Through the loan package and bond swap, Greece's lenders are trying to lower the country's debt-to-GDP ratio to 120 per cent by 2020. Hopes for an agreement were raised by Mario Draghi, president of the European Central Bank, who indicated that he was willing to forgo profits on the bank's €40bn in Greek bonds, a move that could wipe up to €15bn off of the country's debt load.
Without the ECB's co-operation, the International Monetary Fund has determined that it will be impossible to reduce Greece's debt sufficiently through the restructuring of private debt alone. Private bondholders have agreed to take a €100bn writedown on the €200bn in Greek debt they hold.
In order for the ECB to rid itself of the Greek bonds, it would probably have to sell or swap them at cost to the eurozone's rescue fund, the European Financial Stability Facility.
Mr Draghi said the bank could not accept losses on its Greek holdings because this would amount to the central bank directly financing the Greek government.
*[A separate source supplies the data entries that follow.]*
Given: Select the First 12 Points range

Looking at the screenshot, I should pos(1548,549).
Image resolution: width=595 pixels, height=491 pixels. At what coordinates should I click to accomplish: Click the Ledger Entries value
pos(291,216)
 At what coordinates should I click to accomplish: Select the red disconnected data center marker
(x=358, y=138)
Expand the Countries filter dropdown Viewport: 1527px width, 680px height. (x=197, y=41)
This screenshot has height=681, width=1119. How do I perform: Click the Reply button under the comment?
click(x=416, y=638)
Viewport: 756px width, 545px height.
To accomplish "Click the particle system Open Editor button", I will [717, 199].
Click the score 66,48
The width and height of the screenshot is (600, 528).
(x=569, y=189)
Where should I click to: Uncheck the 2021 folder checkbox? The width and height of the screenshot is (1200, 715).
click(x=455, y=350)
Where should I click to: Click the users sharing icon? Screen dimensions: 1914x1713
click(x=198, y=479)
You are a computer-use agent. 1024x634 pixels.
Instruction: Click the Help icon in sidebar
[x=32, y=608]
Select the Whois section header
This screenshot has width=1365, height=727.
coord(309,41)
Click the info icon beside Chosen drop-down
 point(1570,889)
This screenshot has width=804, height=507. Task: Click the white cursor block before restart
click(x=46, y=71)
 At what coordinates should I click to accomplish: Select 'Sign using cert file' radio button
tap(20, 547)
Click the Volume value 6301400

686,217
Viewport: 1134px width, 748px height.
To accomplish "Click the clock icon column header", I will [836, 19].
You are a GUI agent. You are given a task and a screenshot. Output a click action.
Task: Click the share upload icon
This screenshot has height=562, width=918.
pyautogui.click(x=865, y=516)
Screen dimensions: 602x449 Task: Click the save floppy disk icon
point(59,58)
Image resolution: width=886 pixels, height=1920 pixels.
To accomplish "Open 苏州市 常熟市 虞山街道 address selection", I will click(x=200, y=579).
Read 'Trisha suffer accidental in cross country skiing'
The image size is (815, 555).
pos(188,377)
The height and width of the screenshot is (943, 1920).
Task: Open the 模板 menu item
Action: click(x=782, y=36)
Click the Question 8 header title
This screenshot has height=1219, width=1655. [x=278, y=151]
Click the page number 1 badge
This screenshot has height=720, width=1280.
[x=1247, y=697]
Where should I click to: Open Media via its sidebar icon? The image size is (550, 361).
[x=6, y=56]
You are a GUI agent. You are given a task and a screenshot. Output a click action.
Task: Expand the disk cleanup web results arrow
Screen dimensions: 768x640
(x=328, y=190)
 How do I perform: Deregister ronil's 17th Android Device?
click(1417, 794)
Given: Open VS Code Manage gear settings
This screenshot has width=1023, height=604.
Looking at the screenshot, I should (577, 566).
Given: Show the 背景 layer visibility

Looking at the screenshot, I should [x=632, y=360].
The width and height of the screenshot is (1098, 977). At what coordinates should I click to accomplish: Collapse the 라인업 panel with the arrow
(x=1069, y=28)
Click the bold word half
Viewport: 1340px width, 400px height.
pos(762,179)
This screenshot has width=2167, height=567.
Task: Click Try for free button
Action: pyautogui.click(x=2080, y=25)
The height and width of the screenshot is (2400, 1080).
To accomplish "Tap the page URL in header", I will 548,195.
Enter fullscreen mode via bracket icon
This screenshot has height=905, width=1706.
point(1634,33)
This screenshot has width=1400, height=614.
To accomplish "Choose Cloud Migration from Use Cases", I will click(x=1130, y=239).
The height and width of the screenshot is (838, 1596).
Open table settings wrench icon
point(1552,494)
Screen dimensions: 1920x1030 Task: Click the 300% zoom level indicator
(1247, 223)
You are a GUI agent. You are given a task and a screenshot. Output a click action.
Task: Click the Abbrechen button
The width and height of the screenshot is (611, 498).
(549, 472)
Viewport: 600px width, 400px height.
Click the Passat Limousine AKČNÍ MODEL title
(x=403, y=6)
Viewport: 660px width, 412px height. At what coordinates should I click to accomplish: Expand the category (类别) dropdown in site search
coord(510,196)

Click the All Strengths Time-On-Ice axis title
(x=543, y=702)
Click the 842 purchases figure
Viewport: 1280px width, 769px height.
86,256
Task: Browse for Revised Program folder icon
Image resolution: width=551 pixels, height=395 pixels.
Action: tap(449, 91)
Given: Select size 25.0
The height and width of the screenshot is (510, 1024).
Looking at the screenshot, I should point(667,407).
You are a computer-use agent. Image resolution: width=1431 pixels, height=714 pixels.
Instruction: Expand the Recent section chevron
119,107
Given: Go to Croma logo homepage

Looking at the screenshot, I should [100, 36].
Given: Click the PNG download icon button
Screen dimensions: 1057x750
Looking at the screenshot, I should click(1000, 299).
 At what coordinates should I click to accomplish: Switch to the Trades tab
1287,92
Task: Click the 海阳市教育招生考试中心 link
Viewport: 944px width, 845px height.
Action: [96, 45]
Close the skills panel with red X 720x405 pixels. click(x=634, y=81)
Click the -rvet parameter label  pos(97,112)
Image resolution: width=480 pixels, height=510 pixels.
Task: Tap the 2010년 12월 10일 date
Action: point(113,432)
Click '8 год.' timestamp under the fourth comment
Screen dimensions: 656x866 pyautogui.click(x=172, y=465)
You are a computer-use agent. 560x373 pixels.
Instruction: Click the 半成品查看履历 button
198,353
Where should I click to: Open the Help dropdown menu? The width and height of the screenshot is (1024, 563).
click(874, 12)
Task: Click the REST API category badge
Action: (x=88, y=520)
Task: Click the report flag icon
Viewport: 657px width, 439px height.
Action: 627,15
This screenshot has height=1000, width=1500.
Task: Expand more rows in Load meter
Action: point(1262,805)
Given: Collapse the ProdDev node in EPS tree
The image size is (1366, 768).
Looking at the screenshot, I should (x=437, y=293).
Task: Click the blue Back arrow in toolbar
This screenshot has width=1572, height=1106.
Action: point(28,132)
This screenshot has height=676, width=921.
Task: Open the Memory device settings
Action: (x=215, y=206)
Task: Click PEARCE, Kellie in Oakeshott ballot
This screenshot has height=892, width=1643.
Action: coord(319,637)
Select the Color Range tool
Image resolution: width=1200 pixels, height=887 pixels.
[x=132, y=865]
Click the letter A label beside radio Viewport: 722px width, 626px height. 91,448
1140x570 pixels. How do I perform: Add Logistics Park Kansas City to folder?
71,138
Such "monetary financing" is illegal under European Union treaties.
But he signalled that the bank was willing to forgo profits on the €40bn portfolio, which would pay out an estimated €55bn if redeemed at maturity. "If the ECB distributes profits to some of its member countries ... that's not monetary financing," he said, speaking at a press conference after the central bank's monthly governing council meeting.
Eurozone officials doubted, however, that governments would be willing to add to the already hefty €130bn Greek bail-out to pay for the bonds.
"We will certainly not discuss a top-up," said Wolfgang Schäuble, the German finance minister, noting that a €130bn limit was agreed at an EU summit in October. "We are negotiating within the mandate that heads of state and government have given us."
The €130bn limit -- and the target of reducing Greece's debt to 120 per cent -- were both agreed in October, but EU and IMF officials have said Greece's economic conditions have worsened significantly since then, meaning more bail-out cash and more debt reduction will be required than originally anticipated.
As if to drive the point home, Athens said on Thursday that industrial output fell 11.3 per cent in December from a year ago and unemployment rose in November to an all-time high of 20.9 per cent.
Germany's unwillingness to lend more money -- a stance held by the eurozone's other triple A rated countries, Finland and the Netherlands -- could complicate the bail-out negotiations.
There were already signs of resistance in Athens. Yannis Koutsoukos, the socialist deputy labour minister, resigned from his post, saying the package was "too painful for working people". Trade unions said they would start a 48-hour general strike, the second this week, on Friday.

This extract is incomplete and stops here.